Macro environment: The bullish macro factors will likely continue to drive up the PBR price. The impact of the “anti-involution” policy on the industry is expected to be long-term and sustainable, as the policy is implemented. In addition to capacity reduction, China is also continuously introducing tools to promote domestic demand. The simultaneous implementation of capacity reduction and consumption promotion is expected to boost the commodity futures market, which may drive up the PBR prices.
Cost: The cost may continue to fuel the PBR price. In H2 of August, some imported butadiene resources may arrive at ports in East China. Besides, there will likely be butadiene resources available from the new unit in Northeast China. Thus, the total butadiene supply is expected to grow. Yet, the uncertainties in the new unit and the unit shutdown at PetroChina Fushun are expected to lead to a decline in the total butadiene resources available in North China market. Therefore, the supply may slightly bolster the butadiene price. With the restart of the downstream units, the rigid demand will likely underpin the bottom of the butadiene price. Yet, downstream users may still show weak interest in purchasing butadiene at high prices, curbing the growth in the butadiene price. Overall, the butadiene market price is expected to mainly trend sideways in H2 of August. The supply-demand gap of the butadiene industry may narrow somewhat, so the butadiene price is more likely to rise, bolstering the PBR price.
Fundamentals: The fundamentals are likely to weaken, dragging down the PBR price. In terms of supply, the PBR units at Sinopec Maoming, Zibo Qixiang Tengda, and Shandong Yihua have resumed normal production. The unit at Xinjiang Lande is scheduled to take maintenance for 10 to 15 days. Overall, the PBR supply in H2 of August will likely rebound notably compared with that in H1. As for demand, the market is tepid at present, and actual dealings are weak. The tire market is expected to improve somewhat driven by the seasonality, but the improvement may be limited. Dragged by the high inventory, some tire enterprises may cut production. Besides, due to force majeure, the operating rate of the downstream non-tire rubber product industry in Beijing-Tianjin-Hebei region is likely to be affected from late August to early September, which may weaken part of the bullish expectations of the consumption peak season. Overall, there may be uncertainties in the demand recovery, while the supply is expected to increase. The weakened fundamentals may fail to bolster the PBR price.
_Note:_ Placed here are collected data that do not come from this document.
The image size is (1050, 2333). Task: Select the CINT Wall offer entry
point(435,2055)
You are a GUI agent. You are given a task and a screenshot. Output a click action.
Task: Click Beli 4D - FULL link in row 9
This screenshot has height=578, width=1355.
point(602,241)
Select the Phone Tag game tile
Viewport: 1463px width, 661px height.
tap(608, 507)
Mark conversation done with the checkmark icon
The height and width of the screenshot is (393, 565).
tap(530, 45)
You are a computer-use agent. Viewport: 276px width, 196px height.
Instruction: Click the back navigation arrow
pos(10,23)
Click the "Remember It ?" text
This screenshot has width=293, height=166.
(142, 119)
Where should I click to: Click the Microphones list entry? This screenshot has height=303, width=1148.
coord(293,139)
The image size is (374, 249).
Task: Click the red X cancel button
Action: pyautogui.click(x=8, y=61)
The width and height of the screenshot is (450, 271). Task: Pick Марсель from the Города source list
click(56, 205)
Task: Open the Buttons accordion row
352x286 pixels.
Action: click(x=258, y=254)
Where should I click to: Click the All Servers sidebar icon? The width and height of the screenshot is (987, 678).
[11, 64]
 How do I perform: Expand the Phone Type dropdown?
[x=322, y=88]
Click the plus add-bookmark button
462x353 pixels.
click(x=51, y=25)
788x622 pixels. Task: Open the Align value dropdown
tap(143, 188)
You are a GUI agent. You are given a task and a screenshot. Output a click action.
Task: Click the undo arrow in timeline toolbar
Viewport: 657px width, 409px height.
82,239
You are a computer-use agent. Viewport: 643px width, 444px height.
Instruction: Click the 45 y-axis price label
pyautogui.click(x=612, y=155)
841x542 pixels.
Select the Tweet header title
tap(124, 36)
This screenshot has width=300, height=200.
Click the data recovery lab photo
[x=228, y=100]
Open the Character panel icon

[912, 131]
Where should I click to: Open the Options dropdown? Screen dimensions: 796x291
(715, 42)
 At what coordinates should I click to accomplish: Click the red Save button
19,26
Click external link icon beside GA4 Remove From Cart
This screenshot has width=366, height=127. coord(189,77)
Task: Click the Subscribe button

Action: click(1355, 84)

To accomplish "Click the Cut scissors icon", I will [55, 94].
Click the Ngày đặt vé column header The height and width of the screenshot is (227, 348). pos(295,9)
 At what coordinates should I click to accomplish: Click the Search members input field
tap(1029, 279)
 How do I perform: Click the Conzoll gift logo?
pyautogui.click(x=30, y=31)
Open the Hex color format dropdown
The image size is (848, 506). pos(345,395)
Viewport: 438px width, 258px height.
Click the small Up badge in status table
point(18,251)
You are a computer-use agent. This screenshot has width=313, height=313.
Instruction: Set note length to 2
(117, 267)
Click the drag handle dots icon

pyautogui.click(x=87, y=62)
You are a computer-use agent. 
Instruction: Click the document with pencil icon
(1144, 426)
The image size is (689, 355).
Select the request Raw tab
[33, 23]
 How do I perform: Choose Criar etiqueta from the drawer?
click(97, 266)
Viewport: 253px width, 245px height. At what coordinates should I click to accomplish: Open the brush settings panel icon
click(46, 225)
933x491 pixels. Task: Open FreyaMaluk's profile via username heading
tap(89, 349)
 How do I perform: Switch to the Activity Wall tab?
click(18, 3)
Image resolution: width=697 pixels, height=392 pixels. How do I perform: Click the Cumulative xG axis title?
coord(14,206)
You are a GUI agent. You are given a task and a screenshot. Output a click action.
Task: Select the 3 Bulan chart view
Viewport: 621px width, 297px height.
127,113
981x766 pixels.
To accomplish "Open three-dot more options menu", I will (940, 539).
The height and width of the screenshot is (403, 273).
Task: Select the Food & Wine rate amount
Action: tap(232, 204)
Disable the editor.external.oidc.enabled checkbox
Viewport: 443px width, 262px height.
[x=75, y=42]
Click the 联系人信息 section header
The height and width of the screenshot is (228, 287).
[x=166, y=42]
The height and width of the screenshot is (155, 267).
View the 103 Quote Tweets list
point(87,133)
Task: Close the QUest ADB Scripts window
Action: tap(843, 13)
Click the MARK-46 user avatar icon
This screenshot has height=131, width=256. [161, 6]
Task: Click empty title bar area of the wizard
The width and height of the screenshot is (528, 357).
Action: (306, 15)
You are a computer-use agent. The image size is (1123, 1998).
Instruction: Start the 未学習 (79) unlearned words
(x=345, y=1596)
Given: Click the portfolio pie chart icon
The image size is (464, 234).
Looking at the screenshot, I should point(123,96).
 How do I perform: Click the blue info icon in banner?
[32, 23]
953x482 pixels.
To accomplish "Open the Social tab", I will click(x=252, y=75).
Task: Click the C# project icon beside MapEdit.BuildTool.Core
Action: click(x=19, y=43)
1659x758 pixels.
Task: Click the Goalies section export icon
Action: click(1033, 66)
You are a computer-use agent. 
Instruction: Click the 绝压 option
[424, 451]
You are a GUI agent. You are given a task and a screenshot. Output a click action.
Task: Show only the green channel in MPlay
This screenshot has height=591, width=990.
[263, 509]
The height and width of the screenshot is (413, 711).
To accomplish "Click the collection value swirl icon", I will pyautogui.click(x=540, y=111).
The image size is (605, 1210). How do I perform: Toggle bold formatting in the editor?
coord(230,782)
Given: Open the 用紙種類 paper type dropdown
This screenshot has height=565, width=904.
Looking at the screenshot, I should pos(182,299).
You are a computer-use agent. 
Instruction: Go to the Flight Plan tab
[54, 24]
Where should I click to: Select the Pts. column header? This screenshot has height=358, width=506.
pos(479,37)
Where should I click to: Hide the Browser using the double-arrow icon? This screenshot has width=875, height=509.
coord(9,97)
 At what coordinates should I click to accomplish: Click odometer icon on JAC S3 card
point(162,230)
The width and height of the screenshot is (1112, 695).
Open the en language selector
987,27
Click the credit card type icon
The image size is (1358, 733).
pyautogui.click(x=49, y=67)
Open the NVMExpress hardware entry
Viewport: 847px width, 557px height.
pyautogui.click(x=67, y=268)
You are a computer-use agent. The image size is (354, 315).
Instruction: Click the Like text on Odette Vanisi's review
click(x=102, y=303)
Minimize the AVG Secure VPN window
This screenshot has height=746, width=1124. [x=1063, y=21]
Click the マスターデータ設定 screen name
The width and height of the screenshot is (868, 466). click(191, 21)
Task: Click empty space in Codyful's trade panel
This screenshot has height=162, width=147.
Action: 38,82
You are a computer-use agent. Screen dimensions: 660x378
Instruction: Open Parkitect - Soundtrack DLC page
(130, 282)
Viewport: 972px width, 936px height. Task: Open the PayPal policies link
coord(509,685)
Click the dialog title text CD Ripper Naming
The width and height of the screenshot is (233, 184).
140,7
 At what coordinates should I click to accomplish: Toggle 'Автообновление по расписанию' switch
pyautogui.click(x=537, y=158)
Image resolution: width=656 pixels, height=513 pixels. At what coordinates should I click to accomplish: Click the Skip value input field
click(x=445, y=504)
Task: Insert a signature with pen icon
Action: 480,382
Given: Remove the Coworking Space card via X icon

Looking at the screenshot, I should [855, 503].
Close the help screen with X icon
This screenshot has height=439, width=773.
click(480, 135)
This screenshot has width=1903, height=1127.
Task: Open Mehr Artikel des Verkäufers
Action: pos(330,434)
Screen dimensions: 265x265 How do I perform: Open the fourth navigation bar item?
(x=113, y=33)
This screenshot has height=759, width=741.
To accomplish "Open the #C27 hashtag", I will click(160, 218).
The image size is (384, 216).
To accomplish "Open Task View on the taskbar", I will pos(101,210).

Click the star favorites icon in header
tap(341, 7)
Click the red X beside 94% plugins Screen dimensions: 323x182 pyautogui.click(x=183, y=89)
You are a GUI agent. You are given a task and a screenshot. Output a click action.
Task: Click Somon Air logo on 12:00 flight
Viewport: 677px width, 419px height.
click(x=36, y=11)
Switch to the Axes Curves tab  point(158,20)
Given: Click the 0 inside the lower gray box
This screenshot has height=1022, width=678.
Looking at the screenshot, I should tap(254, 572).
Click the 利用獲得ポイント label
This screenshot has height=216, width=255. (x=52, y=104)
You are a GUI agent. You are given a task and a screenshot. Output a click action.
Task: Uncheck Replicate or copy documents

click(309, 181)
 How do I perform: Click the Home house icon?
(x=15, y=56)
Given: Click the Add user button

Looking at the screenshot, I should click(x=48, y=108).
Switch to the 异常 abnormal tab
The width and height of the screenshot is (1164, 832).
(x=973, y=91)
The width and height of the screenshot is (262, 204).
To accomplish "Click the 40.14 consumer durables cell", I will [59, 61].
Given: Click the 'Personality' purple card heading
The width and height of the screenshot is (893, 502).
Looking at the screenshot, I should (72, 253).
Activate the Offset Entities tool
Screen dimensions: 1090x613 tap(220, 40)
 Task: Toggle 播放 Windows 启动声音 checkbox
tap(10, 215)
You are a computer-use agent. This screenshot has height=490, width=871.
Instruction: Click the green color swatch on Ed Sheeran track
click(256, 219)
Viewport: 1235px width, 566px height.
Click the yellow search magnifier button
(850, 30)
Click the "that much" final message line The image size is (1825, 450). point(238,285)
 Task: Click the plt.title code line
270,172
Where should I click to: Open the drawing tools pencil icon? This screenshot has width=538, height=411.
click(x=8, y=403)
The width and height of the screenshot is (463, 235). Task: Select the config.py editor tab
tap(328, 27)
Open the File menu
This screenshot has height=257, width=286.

In summary, in H2 of August, the PBR price is likely to continue to climb, but the increment may be limited. The influence of “anti-involution” policies will likely continue to underpin the PBR price, but the fundamentals may weaken, curbing the upper end of the PBR price. In the short term, although some imported butadiene resources are expected to arrive at ports and new butadiene units may come on stream, the supply growth is expected to fail to offset the output losses caused by the unit maintenance at PetroChina Fushun. The cost may bolster the PBR market. Some PBR units are about to be restarted, weighing on the trading sentiments in the market. As for the demand, the operating rate of the tire industry is likely to edge up. However, there may be uncertainties in the operating rate of non-tire rubber product industries in Beijing-Tianjin-Hebei region, dragging down the market trading sentiments. Thus, fundamentals are expected to weaken.
Risk notice: The continuous typhoons in major natural rubber production areas will likely curb the natural rubber production in Q3, driving up the natural rubber price. Besides, there may be uncertainties in the tariff issue. Attention should be paid to the influence of the tariff issue on the commodity market sentiments.